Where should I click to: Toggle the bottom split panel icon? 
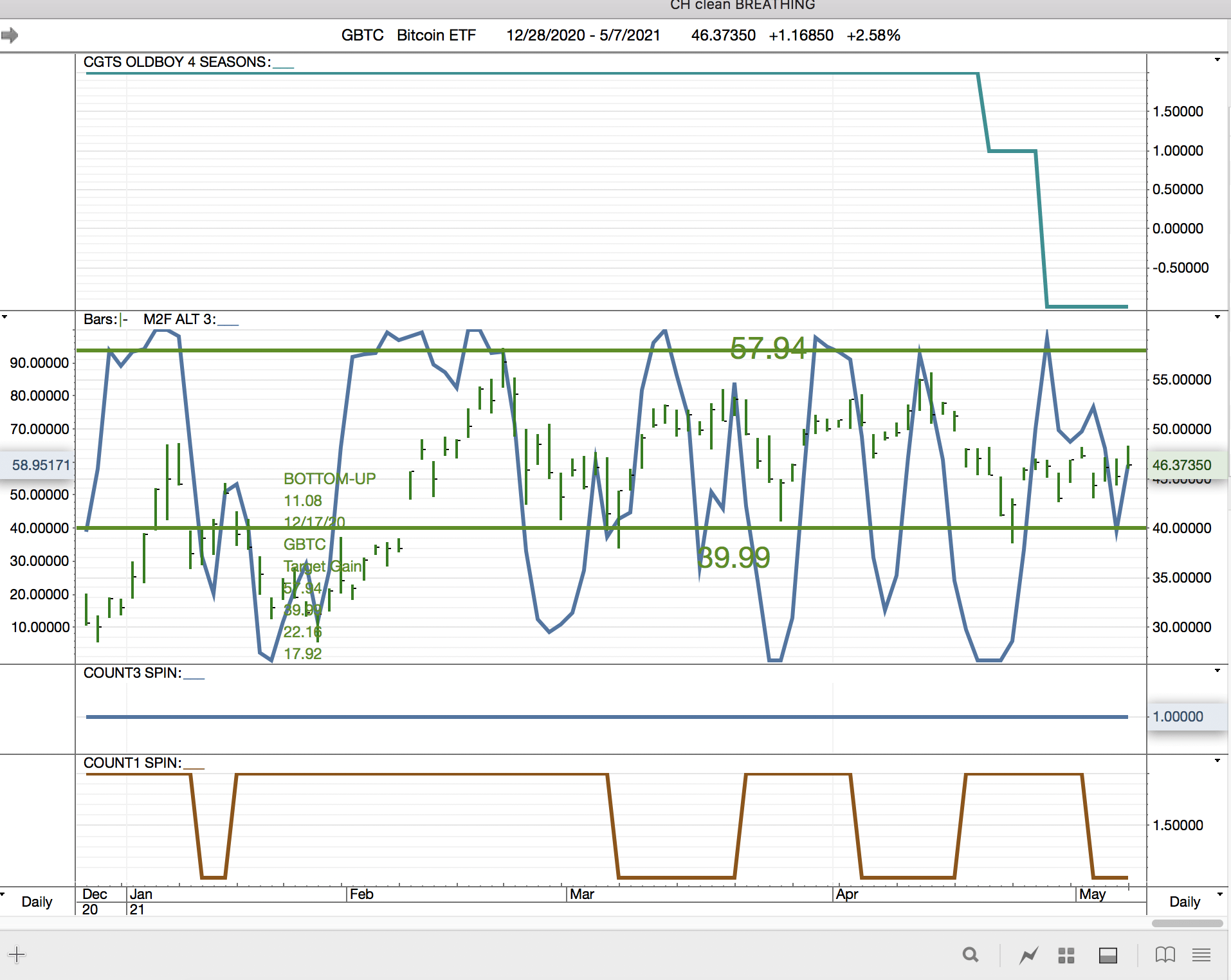click(1108, 956)
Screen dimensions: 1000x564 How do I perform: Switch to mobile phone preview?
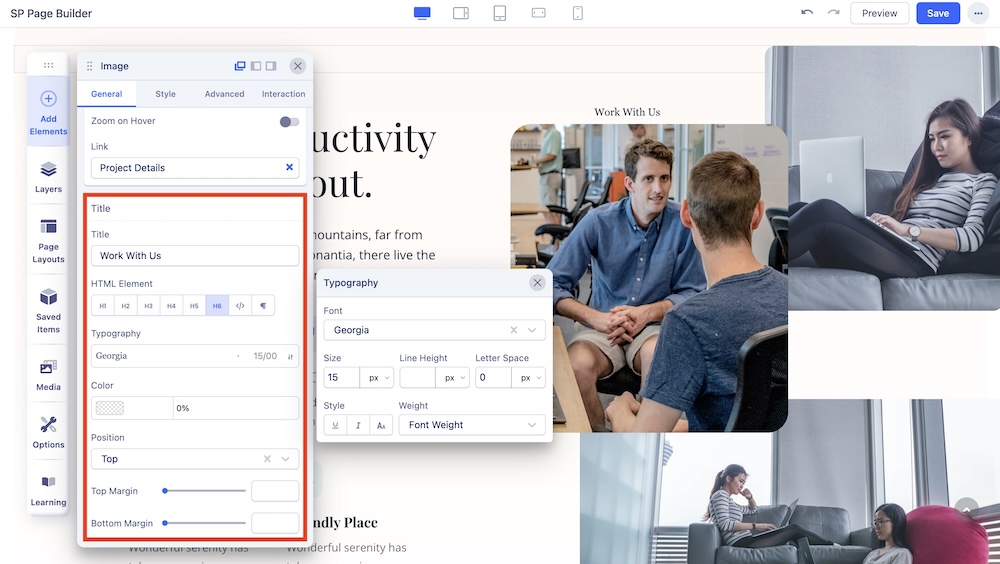pyautogui.click(x=577, y=13)
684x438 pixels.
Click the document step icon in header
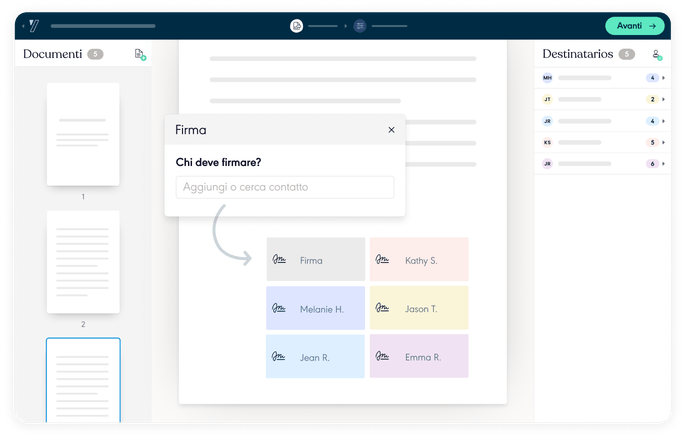click(296, 26)
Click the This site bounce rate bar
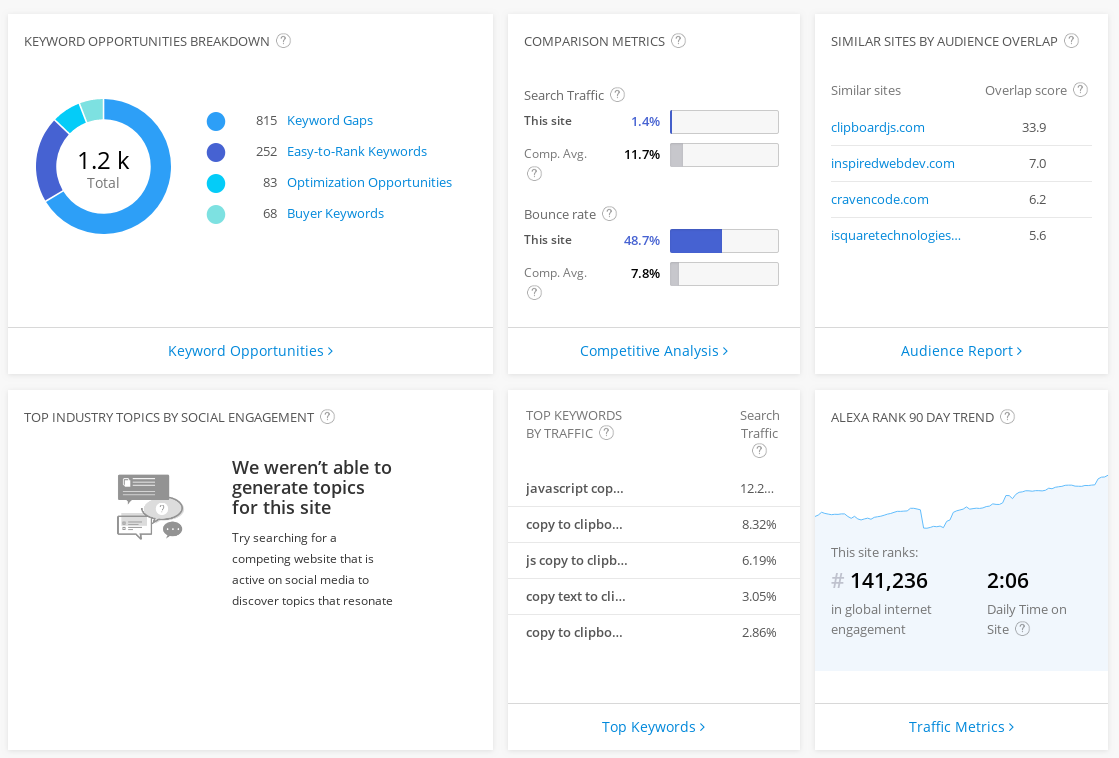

★ ★ ★ ★

_Exercise brief_. What is needed is an exact printout of all the entries, without the pictures.

_Task output_.
Where should I click to: Toggle the bottom split panel icon? 
click(1108, 956)
Screen dimensions: 1000x564 How do I perform: Switch to mobile phone preview?
pyautogui.click(x=577, y=13)
684x438 pixels.
Click the document step icon in header
click(296, 26)
Click the This site bounce rate bar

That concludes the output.